As we’ve already seen (here and here), Jesus has quite a few run-ins with religious leaders on the Sabbath. One recurring theme that we see in a handful of these dust-ups is that somebody is ailing—physically broken—and in need of healing. In the Gospel of Luke, we see Jesus heal a man with a deformed hand (Luke 6), a woman who presumably has kyphosis (Luke 13), and a man whose arms and legs were swollen (Luke 14). In all this encounters, Jesus does what he’s been doing all throughout his public ministry: heals them. And he’s done so irrespective of cultural or religious norms. This is true even of the most important day in the Jewish calendar, the Sabbath.
For Jesus, the principle of Shalom that undergirded the Sabbath included physical Shalom for the broken, the hurting, the overlooked and the marginalized.

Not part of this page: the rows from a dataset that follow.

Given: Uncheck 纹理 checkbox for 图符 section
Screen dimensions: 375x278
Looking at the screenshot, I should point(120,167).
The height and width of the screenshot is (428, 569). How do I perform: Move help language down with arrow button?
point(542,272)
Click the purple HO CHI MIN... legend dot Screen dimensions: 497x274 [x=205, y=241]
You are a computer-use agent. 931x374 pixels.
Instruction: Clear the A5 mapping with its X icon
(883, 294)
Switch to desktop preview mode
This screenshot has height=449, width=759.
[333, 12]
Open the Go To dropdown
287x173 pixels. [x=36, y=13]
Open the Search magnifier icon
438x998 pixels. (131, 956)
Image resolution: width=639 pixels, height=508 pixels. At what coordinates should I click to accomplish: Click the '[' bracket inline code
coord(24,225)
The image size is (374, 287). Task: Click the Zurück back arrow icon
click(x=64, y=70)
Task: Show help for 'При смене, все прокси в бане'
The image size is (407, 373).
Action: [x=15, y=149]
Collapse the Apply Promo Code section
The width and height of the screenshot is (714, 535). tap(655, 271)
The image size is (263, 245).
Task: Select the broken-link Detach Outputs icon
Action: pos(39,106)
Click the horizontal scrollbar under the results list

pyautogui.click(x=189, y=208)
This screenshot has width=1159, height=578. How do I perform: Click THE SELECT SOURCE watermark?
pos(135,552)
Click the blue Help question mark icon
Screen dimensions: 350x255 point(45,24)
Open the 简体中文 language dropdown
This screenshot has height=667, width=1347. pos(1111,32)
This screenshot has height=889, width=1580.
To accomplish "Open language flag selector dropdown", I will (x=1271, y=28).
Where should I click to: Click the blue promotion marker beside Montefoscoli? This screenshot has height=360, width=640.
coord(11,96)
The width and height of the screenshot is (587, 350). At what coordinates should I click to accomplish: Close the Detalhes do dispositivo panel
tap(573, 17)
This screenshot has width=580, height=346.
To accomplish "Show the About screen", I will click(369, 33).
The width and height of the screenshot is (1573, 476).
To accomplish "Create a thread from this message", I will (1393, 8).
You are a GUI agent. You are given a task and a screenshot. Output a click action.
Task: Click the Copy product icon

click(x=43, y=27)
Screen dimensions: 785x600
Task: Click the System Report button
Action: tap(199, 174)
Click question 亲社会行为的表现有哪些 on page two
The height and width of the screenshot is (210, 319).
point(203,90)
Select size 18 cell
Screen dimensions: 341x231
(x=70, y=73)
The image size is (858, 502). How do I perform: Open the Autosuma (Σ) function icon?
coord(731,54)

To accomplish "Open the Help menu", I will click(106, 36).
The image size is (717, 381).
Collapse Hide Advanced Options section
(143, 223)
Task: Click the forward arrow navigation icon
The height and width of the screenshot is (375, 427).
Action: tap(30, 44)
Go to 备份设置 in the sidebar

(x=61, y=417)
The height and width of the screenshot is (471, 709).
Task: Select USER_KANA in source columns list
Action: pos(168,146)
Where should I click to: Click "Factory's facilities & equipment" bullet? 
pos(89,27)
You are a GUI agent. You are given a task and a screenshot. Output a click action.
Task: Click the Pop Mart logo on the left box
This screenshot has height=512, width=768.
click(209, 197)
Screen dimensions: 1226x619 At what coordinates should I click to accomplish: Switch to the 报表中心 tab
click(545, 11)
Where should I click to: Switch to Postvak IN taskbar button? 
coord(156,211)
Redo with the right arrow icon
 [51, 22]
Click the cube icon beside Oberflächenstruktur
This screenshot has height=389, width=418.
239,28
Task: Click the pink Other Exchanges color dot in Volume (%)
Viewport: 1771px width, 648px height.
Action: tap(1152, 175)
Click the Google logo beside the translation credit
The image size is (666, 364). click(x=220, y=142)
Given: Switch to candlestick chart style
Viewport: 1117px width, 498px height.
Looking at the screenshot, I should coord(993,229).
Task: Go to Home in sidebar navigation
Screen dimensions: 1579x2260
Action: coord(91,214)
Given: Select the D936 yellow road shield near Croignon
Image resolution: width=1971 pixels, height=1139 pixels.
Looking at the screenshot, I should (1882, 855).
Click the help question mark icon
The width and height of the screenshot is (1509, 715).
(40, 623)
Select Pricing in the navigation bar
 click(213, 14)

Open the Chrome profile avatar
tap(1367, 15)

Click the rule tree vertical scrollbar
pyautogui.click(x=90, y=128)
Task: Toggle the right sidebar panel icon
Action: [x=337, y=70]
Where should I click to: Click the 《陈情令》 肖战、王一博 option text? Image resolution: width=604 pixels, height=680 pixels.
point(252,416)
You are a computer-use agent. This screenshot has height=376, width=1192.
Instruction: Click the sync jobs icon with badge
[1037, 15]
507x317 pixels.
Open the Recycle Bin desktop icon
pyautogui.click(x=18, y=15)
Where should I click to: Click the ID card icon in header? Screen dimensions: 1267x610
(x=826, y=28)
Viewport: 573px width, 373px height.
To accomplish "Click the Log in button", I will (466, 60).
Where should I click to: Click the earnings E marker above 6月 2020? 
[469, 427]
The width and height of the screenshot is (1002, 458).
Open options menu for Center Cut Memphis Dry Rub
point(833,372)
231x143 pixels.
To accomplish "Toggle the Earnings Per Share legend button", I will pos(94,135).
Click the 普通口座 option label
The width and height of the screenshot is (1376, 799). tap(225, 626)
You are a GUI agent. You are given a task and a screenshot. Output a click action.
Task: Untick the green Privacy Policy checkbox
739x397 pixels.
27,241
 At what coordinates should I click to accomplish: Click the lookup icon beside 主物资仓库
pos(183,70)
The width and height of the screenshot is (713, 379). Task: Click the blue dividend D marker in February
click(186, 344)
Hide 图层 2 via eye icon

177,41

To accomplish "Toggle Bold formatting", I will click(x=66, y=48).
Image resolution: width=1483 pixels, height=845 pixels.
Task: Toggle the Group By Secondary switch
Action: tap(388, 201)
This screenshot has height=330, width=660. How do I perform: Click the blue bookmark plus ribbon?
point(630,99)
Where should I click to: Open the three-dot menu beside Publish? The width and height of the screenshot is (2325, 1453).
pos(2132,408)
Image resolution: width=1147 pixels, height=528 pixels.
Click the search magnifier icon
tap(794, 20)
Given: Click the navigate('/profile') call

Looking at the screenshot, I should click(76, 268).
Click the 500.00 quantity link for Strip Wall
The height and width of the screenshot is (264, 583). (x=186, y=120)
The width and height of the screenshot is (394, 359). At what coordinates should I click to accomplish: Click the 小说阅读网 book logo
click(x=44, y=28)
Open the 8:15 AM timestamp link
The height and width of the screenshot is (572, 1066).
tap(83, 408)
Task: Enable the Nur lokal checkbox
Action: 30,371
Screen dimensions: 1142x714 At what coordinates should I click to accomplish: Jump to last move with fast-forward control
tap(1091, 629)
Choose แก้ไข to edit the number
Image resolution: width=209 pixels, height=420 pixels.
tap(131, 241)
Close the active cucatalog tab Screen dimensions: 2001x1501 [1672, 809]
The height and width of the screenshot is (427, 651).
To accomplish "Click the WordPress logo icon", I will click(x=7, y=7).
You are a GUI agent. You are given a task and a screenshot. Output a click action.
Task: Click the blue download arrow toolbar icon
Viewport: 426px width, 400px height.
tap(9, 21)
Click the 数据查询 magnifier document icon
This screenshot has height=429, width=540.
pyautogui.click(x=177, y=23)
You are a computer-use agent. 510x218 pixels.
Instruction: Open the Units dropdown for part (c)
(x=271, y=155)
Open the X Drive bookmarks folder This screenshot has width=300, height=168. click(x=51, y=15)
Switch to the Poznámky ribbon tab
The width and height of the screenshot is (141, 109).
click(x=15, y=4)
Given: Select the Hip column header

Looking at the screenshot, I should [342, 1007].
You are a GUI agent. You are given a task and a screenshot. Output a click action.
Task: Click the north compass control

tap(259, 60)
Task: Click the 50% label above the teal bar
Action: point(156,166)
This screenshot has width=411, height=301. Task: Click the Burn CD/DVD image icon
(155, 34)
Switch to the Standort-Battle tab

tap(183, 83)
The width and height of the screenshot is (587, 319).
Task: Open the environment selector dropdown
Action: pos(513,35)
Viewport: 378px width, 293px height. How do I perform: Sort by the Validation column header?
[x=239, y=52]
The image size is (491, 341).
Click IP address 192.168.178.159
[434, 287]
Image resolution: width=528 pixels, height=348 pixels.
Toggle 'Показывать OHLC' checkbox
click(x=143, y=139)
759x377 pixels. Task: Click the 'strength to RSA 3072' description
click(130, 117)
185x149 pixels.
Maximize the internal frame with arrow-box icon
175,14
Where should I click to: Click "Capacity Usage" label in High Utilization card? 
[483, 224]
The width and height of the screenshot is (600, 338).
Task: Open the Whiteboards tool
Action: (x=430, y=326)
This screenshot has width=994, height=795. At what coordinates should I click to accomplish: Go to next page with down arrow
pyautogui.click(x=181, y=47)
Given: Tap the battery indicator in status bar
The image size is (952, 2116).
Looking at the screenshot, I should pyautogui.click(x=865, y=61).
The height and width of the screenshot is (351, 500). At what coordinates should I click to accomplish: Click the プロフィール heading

When getting peppered by questions by his critics, Jesus turns the tables on the religious leaders in Luke 6:9, “I have a question for you. Does the law permit good deeds on the Sabbath, or is it a day for doing evil? Is this a day to save life or to destroy it?” (Luke 6:9 NLT)
Jesus is essentially asking: how on earth could a day that God fully intended to be good and pleasing to him and his people, be a day when people cannot be made whole (shalom) spiritually or physically? If God instituted the Sabbath as a weekly rhythm for his people to experience rest and renewal in all dimensions of their lives, how could one who had been ailing for years not be healed if the Healer was present?
Jesus goes even further after healing the woman with a severely degenerated back. Look at what he says in response to his critics this time around. “This dear woman, a daughter of Abraham, has been held in bondage by Satan for eighteen years. Isn’t it right that she be released, even on the Sabbath?” (Luke 13:16 NLT)
First, Jesus notes her position in the family of Israel. He’s saying, “She is one of us. She’s not even an outsider whom God commanded we take care of in the Sabbath; she’s an insider.” He then directly links her 18-year ailment to the Enemy, Satan. “Is it better for Satan to reign another day than for me to heal on the Sabbath?” the Great Physician is rhetorically asking. And finally, Jesus is giving an off-camera wink when he tugs on the theme of this woman being released from bondage. God’s reframing of the Sabbath command in Exodus is an opportunity for the people of Israel to remember that they had been set free, they were no longer in bondage. On the day of “freeing,” why could this woman not experience freedom from a worser Pharaoh, Satan?
It did not make sense.
It completely missed the underlying realities of the Sabbath.
Sabbath was made for humankind, not humankind for the Sabbath. The Sabbath is a day of healing—of Shalom—for the heart, soul, mind, and body.